MAKI menjelaskan, sebagaimana pemberitaan media massa, pada tahun 2013/2014 Pertamina melakukan Kontrak pembelian LNG dari Mozambik yang rencananya untuk kebutuhan dalam negeri, yang mayoritas digunakan untuk listrik dan kilang Refinery Development Master Plan (RDMP).
Negosiasi kontrak tersebut diawali pada 2013, di mana Pertamina dan Mozambique LNG1 Company Pte. Ltd mulai melakukan pembicaraan terkait potensi suplai LNG. Kemudian, pada 8 Agustus 2014, kedua belah pihak menandatangani Head of Agreement (HoA) dengan volume 1 MTPA selama 20 tahun dengan harga DES 13,5 persen JCC.
"Dalam perjalanannya hingga tahun 2019, kontrak ini diduga telah merugikan Pertamina sekitar Rp2 Triliun dikarenakan harga pembelian lebih tinggi daripada harga penjualan alias tekor," kata Boyamin.
Pertamina diduga melakukan kesalahan dalam kontrak tersebut berupa :
1. Dugaan kesalahan melakukan kontrak panjang (20 tahun) dengan harga flat sehingga ketika harga pasar turun namun pihak Pertamina tetap harus membeli dengan harga tinggi.

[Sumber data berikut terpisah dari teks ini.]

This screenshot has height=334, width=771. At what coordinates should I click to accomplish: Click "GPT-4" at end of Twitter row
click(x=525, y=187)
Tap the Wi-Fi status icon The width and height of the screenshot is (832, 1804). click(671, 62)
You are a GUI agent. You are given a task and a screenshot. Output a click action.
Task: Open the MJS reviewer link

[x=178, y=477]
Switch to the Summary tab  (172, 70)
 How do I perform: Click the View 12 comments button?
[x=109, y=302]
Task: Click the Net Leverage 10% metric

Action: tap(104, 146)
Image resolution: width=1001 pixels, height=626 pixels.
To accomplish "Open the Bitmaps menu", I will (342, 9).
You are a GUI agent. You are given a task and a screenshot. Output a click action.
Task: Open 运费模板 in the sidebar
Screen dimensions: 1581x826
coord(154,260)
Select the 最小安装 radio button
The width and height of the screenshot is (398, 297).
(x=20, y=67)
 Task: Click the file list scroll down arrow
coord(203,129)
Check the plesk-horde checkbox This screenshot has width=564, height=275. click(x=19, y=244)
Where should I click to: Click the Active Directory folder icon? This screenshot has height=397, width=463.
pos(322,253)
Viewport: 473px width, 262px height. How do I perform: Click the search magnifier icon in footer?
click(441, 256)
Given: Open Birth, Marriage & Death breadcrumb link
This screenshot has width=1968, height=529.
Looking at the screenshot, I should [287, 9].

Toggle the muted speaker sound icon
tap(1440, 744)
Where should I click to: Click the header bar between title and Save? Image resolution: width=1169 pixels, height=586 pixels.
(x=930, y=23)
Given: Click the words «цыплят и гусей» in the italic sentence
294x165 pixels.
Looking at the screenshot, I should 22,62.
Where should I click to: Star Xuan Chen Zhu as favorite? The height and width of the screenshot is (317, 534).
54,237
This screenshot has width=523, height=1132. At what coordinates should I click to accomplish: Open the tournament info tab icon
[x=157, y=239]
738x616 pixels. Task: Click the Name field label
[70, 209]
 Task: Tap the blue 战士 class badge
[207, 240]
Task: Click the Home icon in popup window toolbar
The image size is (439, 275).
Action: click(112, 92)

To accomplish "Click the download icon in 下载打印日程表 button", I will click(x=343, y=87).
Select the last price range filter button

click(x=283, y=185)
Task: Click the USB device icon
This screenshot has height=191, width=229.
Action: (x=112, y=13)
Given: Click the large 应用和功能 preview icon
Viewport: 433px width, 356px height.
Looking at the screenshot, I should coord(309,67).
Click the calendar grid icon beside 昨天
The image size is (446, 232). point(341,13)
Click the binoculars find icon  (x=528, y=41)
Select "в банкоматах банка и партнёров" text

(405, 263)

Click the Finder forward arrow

2. Dugaan kesalahan melakukan analisa kebutuhan dalam negeri seakan akan akan membutuhkan LNG dalam jumlah besar, namun ternyata persediaan dalam negeri mencukupi dan bahkan berlebih sehingga LNG dari Mozambik akhirnya dijual lagi di pasar internasional dengan harga murah yang kemudian menimbulkan kerugian Pertamina.
Dalam pelaksanaan penjualan LNG tersebut dilakukan oleh anak perusahaan Pertamina (PT XYZ) yang mana meskipun merugi perdagangan LNG dari Mozambik namun Direksi PT XYZ diduga telah menerima pembayaran bonus produksi sekitar Rp200 Miliar. Atas pencairan dana Rp200 Miliar ini patut diduga telah merugikan Pertamina sebagai induk perusahaan.
Berdasar informasi yang dihimpun MAKI, bahwa atas dugaan kerugian sekitar Rp2 Triliun dan Rp200 Miliar yang dialami Pertamina tersebut, Direktorat Penyidikan Pidana Khusus Kejaksaan Agung (Gedung Bundar) telah melakukan penyelidikan setelah melakukan pengumpulan bahan dan keterangan (Pulbaket) berdasar ketentuan hukum yang berlaku.
MAKI telah melakukan pengawalan penanganan perkara ini sebulan terakhir dan mendesak Kejagung untuk segera meningkatkan tahap penyidikan dan menetapkan tersangka jika telah terpenuhi unsur dugaan korupsi serta telah terpenuhi minimal dua alat bukti. "MAKI akan tetap mengawal perkara ini dan selalu mencadangkan upaya gugatan Prapeperadilan apabila penanganan perkara ini lamban dan mangkrak," tegas Boyamin.